Here are some recent pictures and something I have been reading over and over the past few days!
All My Hope Lies in Your Great Mercy
Where did I find you, that I came to know you? You were not within my memory before I learned of you. Where, then, did I find you before I came to know you, if not within yourself, far above me? We come to you and go from you, but no place is involved in this process. In every place, O Truth, you are present to those who seek your help, and at one and the same time you answer all, though they seek your counsel on different matters.
You respond clearly, but not everyone hears clearly. All ask what they wish, but do not always hear the answer they wish. Your best servant is he who is intent not so much on hearing his petition answered, as rather on willing whatever he hears from you.
Late have I loved you, O beauty ever ancient, ever new, late have I loved you! You were within me, but I was outside, and it was there that I searched for you. In my unloveliness I plunged into the lovely things which you created. You were with me, but I was not with you. Created things kept me from you; yet if they had not been in you they would not have been at all. You called, you shouted, and you broke through my deafness. You flashed, you shone, and you dispelled my blindness. You breathed your fragrance on me; I drew in breath and now I pant for you. I have tasted you; now I hunger and thirst for more. You touched me, and I burned for your peace.
When once I shall be united to you with my whole being, I shall at last be free of sorrow and toil. Then my life will be alive, filled entirely with you. When you fill someone, you relieve him of his burden, but because I am not yet filled with you, I am a burden to myself. My joy when I should be weeping struggles with my sorrows when I should be rejoicing. I know not where victory lies. Woe is me! Lord, have mercy on me! My evil sorrows and good joys are at war with one another. I know not where victory lies. Woe is me! Lord, have mercy! Woe is me! I make no effort to conceal my wounds. You are my physician, I your patient. you are merciful; I stand in need of mercy.

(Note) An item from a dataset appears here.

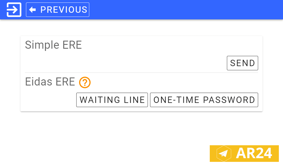Screen dimensions: 283x166
Task: Click the Simple ERE heading
Action: [53, 45]
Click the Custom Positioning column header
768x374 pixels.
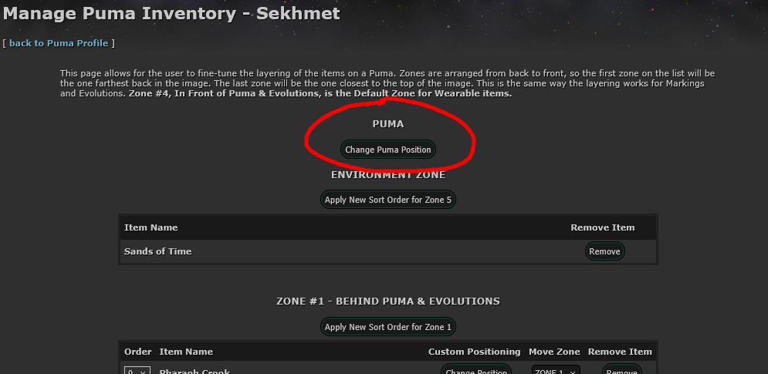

Is not the life of man upon earth a trial? Who would want troubles and difficulties? You command us to endure them, not to love them. No person loves what he endures, though he may love the act of enduring. For even if he is happy to endure his own burden, he would still prefer that the burden not exist. I long for prosperity in times of adversity, and I fear adversity when times are good. Yet what middle ground is there between these two extremes where the life of man would be other than trial? Pity the prosperity of this world, pity it once and again, for it corrupts joy and brings the fear of adversity. Pity the adversity of this world, pity it again, then a third time; for it fills men with a longing for prosperity, and because adversity itself is hard for them to bear and can even break their endurance. Is not the life of man upon earth a trial, a continuous trial?
All my hope lies only in your great mercy.